ABBV-453 is an investigational drug being developed for the treatment of R/R MM. In Substudy 1 there will be a dose escalation phase where participants will receive various doses of ABBV-453 in combination with daratumumab + dexamethasone, to determine the best dose of ABBV-453. This will be followed by a dose expansion and selection phase where participants will receive 1 of 2 doses of ABBV-453 in combination with daratumumab + dexamethasone, or daratumumab + dexamethasone + pomalidomide (only during the expansion phase). In Substudy 2, there will be a dose escalation phase where participants will receive various doses of ABBV-453 alone. Approximately 130 adult participants with R/R MM will be enrolled in the study in approximately 40 sites worldwide.
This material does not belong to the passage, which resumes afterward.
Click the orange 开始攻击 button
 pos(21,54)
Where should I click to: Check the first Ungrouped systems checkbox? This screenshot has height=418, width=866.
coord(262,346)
In Substudy 1 escalation phase, participants will receive oral ABBV-453 tablets in combination with subcutaneous (SC) daratumumab injections + oral dexamethasone tablets and in the expansion phase, will receive oral ABBV-453 tablets in combination with SC daratumumab injections + oral dexamethasone tablets or daratumumab injections + oral pomalidomide + oral dexamethasone tablets. In Substudy 2, Japanese participants will receive oral ABBV-453 tablets. The total study duration is approximately 4.5 years.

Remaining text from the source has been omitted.